There can be no real, lasting solution until there is a real and lasting peace. And that will never happen as long as Islam is part of the equation.
To Hamas, Islamic Jihad and more than 1.6 billion Muslims worldwide, the land called Israel today is an Islamic waqf, “an inalienable religious endowment.” It is a trust. Its owner is Allah himself. It cannot be bargained away or be allowed to be conquered by infidels. A waqf is nonnegotiable. And compromise is not part of the Muslim lexicon.
Declaring an independent Palestinian State may bring a temporary truce, but there can never be peace as long as there is Islam.
A diplomatic solution like statehood is too broad a brushstroke to bring peace. So are military and economic solutions. Because the problem is not political, cultural, or economic. And it’s not a logistical problem. Israel’s wall will not protect it from Palestinian suicide bombers any more than China’s wall protected it from the Mongols.
Let’s go even further. Let’s say that a miracle happens and the PA and Hamas become unified, and other insurmountable obstacles are surmounted. Will this bring peace to the Middle East?
Not as far as 1.6 billion Muslims are concerned. Not only is the land of Israel itself an Islamic trust, but it is also home to Al-Aqsa Mosque, Islam’s third most holy site after Mecca and Medina, as well as many other holy sites, including the Ibrahimi Mosque in Hebron where tradition holds that Abraham and Sarah, Isaac and Rebekeh, Jacob and Leah and Joseph are buried. The global Muslim community will never rest until it regains control over these sites.
The so-called “Palestinian Problem” is first of all a theological problem but ultimately an individual problem.
It is a theological problem because the god of the Qur’an demands nothing short of an Islamic world and the death or subjugation of every infidel (non-Muslim). It is a theological problem because the god of the Qur’an claims sole ownership of Israel and considers its Jewish inhabitants to be “pigs” and “monkeys.”

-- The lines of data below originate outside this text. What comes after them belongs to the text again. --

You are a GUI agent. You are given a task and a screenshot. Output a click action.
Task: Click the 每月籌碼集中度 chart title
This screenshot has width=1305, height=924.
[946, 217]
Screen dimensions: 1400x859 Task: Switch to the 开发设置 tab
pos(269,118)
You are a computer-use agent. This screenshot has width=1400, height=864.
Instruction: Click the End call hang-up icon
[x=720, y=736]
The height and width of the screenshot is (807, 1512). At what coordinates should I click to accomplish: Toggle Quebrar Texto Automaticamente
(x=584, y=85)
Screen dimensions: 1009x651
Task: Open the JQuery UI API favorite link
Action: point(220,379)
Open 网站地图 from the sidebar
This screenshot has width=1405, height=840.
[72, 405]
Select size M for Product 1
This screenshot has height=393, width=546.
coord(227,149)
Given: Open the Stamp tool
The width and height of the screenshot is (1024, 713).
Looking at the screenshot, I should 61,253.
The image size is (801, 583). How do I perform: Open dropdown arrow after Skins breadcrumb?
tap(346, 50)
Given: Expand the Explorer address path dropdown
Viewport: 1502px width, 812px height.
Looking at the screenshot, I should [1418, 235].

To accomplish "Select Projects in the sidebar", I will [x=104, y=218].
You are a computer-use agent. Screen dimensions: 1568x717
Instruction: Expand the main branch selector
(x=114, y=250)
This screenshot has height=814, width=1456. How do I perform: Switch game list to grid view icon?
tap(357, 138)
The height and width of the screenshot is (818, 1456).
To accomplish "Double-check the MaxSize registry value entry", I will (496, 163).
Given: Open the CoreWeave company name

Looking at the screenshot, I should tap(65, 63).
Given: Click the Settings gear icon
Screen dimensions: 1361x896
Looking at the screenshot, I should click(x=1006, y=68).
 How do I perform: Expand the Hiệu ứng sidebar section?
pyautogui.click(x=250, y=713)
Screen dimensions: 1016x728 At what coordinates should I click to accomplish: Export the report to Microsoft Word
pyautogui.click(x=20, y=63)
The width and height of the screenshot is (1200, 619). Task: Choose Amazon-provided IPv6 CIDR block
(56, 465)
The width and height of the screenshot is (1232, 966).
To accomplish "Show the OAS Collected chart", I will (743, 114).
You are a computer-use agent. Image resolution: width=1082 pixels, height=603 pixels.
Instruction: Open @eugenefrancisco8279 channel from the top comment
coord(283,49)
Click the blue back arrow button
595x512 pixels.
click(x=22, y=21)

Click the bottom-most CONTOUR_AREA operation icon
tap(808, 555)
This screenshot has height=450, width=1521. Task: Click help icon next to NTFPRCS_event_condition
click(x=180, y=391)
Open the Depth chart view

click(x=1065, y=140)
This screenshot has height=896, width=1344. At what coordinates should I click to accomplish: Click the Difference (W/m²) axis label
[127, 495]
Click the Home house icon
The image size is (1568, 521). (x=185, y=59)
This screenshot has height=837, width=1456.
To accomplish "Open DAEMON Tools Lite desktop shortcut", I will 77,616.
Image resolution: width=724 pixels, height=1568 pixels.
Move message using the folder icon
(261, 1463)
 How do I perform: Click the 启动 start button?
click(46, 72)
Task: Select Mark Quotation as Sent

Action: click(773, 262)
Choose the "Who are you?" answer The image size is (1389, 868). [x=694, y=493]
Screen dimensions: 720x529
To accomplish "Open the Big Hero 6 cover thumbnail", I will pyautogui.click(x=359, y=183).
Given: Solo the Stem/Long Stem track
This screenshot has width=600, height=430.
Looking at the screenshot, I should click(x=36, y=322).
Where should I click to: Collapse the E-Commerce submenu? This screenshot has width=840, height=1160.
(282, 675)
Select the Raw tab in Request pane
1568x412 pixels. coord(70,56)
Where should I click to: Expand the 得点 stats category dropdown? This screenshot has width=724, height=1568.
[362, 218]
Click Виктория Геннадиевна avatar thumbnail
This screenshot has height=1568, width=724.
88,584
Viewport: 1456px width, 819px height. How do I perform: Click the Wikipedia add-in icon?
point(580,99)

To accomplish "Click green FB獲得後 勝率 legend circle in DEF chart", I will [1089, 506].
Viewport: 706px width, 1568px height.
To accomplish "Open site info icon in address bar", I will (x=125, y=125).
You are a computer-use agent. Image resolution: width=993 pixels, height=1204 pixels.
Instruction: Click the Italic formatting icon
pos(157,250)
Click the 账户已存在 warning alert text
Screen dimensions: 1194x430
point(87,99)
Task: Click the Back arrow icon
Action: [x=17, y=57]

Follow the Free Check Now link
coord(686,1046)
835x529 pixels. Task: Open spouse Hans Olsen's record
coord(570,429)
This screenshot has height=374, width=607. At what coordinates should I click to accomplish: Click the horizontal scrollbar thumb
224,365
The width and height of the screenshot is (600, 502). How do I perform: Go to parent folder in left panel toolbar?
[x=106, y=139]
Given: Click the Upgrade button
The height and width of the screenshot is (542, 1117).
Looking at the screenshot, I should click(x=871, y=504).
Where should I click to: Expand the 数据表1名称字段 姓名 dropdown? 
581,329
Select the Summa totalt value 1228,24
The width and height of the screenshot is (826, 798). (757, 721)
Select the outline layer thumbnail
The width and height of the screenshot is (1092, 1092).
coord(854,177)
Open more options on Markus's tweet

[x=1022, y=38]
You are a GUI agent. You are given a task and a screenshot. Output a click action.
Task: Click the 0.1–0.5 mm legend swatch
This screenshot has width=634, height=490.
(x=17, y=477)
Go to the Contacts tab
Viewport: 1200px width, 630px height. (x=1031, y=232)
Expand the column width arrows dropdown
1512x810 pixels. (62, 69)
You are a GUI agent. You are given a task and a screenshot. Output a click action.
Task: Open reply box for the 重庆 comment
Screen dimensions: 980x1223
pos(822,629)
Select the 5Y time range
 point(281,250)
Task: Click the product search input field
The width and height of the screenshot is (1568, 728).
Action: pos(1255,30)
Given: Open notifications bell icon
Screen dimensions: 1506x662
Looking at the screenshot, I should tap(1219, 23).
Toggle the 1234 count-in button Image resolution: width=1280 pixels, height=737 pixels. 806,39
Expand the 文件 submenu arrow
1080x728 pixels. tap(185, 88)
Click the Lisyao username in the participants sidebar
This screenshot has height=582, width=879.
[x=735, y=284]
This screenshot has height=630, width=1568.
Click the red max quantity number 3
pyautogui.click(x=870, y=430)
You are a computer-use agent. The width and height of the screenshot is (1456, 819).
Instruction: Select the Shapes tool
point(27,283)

The biggest obstacle to the peace process was when Palestinians allowed their cause to be Islamized. And until Islam is removed from the equation, the problem will remain an unassailable Gordian Knot. Non-Muslim Palestinians need to stop fighting Israel and put their efforts into an aggressive campaign to expose the lies of Islam, thereby neutralizing the Islamic factions.
It is also an individual problem—not only in the Middle East but throughout the world—because every Palestinian, every Jew, every atheist, every Christian must decide for himself whether he will love and forgive or hate and avenge. The former will result in peace and life; the latter can result only in violence and death.
I realize that this too is not an easy solution. Just look in the Bible or a history book to see what love and forgiveness cost Jesus Christ. Anyone can hate and kill. But love and forgiveness are the stuff of heroes.
Of what value is a violent, vengeful, arrogant Palestine or a violent, vengeful, arrogant Israel? If one ultimately conquers the other, the net result is a graveyard.